LA CROSSE, Wisconsin (WXOW) - For many teams, a second chance is nothing more than a pipe dream, but for the Central boys, second chances brought them WIAA hardware 18 years in the making.
"We had probably the worst day of track and field in the last three years, and in my career as a coach the worst day ever yesterday," head coach Niels Anderson told his team.
Yet the Central boys track and field team, with only five entrants in the state meet, raised the runner-up trophy. That's after a Friday on which Anderson witnessed his team devastated by injuries and lost opportunities.
"I called each and every guy last night and said let's believe in second chances," he said. "Let's believe in new life. Let's go out tomorrow and see what we can't do."

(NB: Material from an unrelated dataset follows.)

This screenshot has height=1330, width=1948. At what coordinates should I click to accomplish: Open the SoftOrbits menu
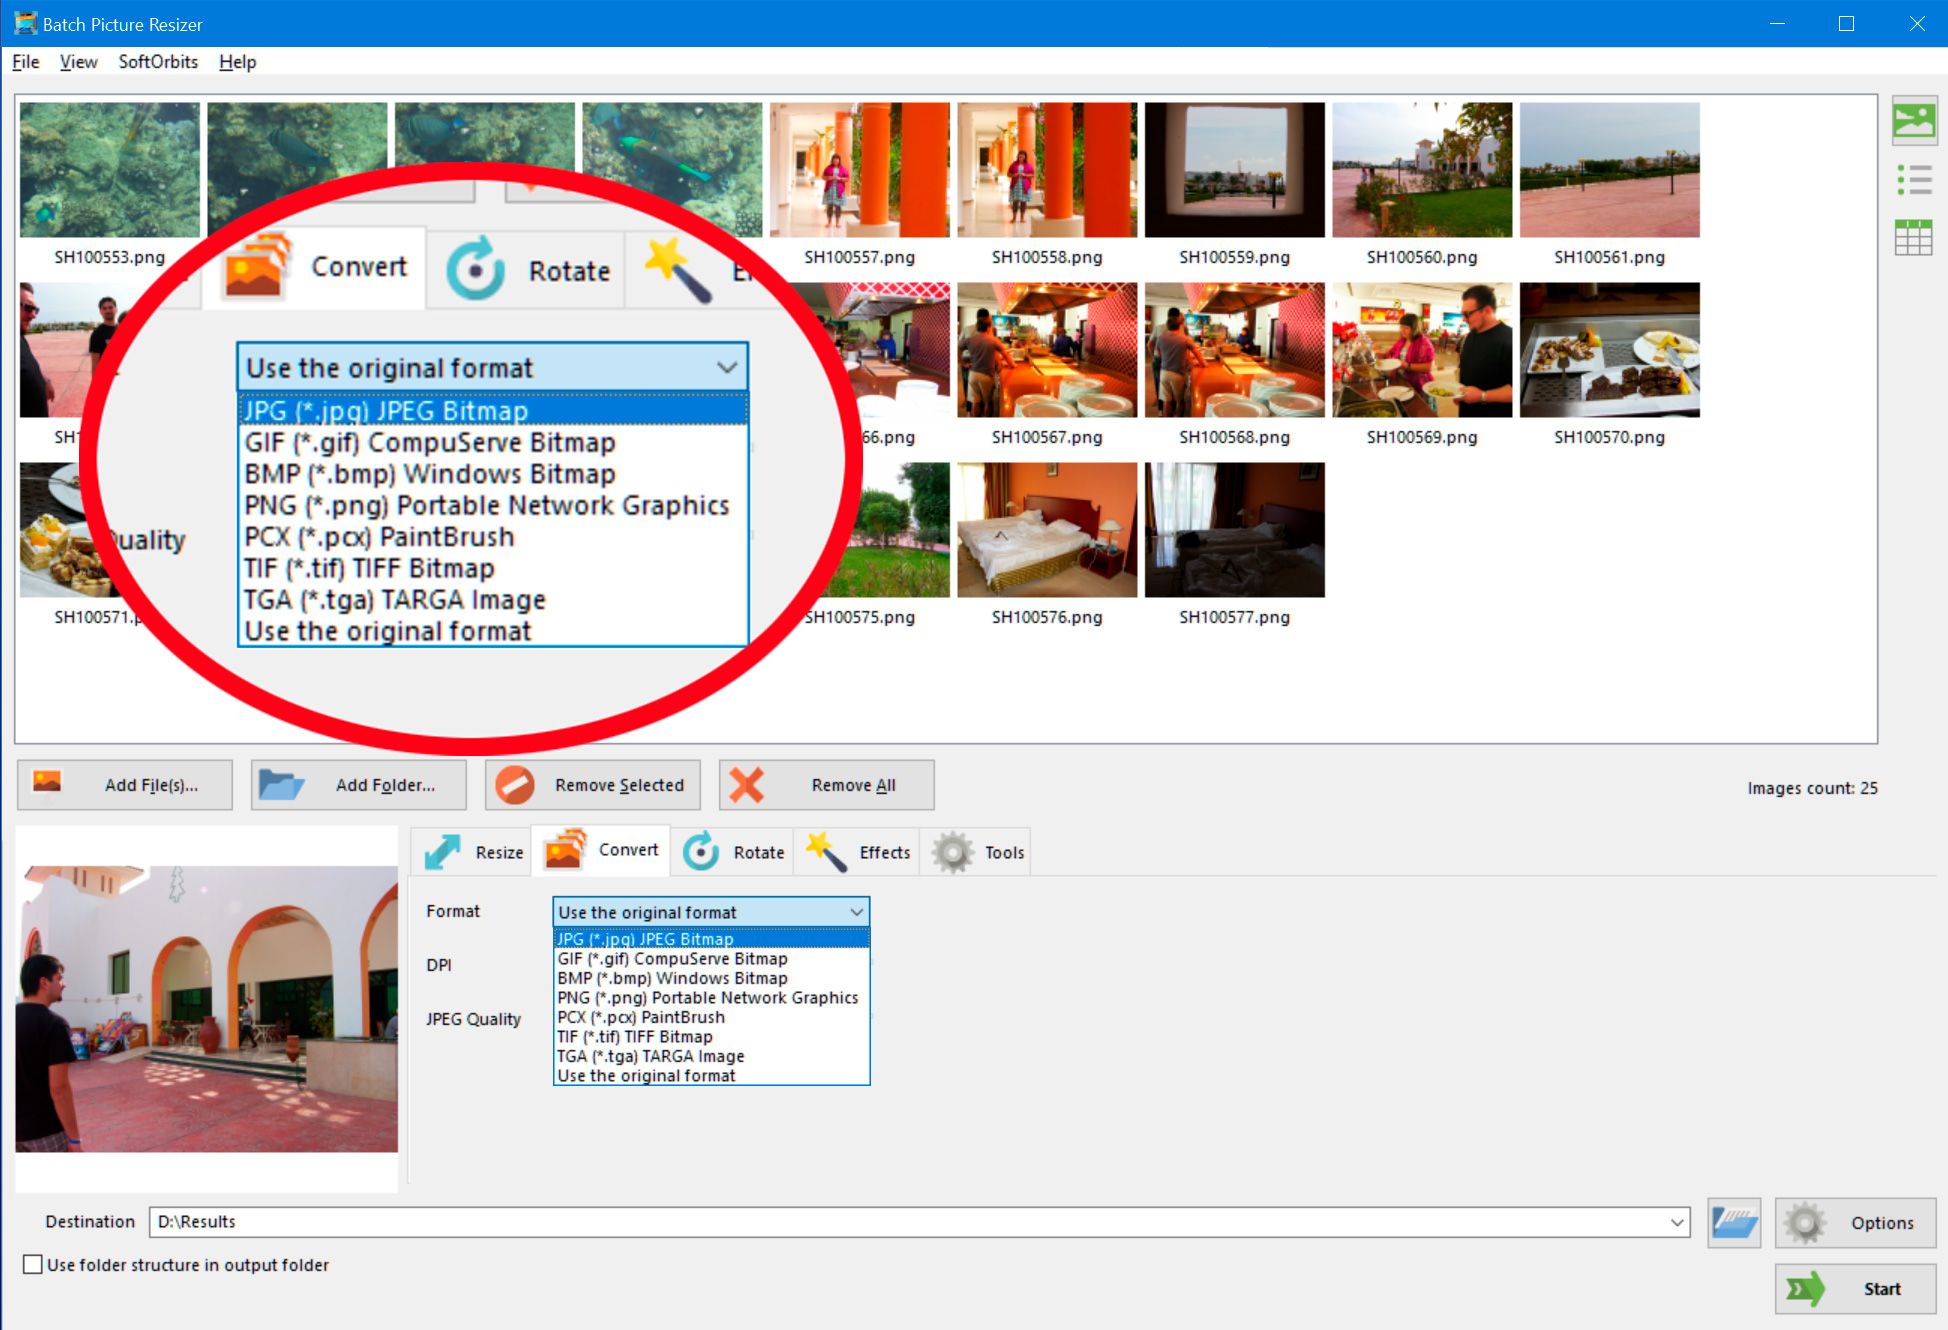pyautogui.click(x=155, y=62)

They got the message, starting with Sawyer Smith. Battling leg cramps and illness all weekend, Smith pushed his way to third in the 400 meter dash.
"As I started, it was quite painful to start running," Smith said. "I felt like I was going to fall over and collapse. I was actually worried about that--that I was going to run a 200 in the 400 today and just fall over. But, luckily I didn't."
Central didn't fall flat in the 300 hurdles either. Seniors Aron Klos and Cody Michaels finished 3rd and 6th respectively.
Klos said, "I was seeded 5th. I mean, first time being here, it feels great--3rd place."
Klos would then lead off the last, and possibly biggest race of the day, the 4x400 meter relay.
"I gotta set the tone," he said. "I know if I come out running like a banshee, that will set the tone for the next guy and the next guy. That's all I can do."
And all Central could do was second behind Arrowhead.
"I was disappointed in myself as the anchor," said junior Jake Roh. "I didn't pass the kid from arrowhead. I was just sitting down, head down, not really feeling sorry for myself, just wishing I could re run it."
They didn't have to wish. Instead a hand-off problem, attributed to Milwaukee-Riverside, led to that team's disqualification, and a second chance race for Central. This time, Jake Roh gave way as anchor to senior James Saxton who, in his final race as a Red Raider, carried Central to the top step of the podium.
"Something out there just wanted us to win," Saxton said, "That's what it felt like."
Central does lose senior leaders like James Saxton and Cody Michaels, and while they won't guarantee anything, it's a safe bet they won't have to wait another 18 years for a trophy.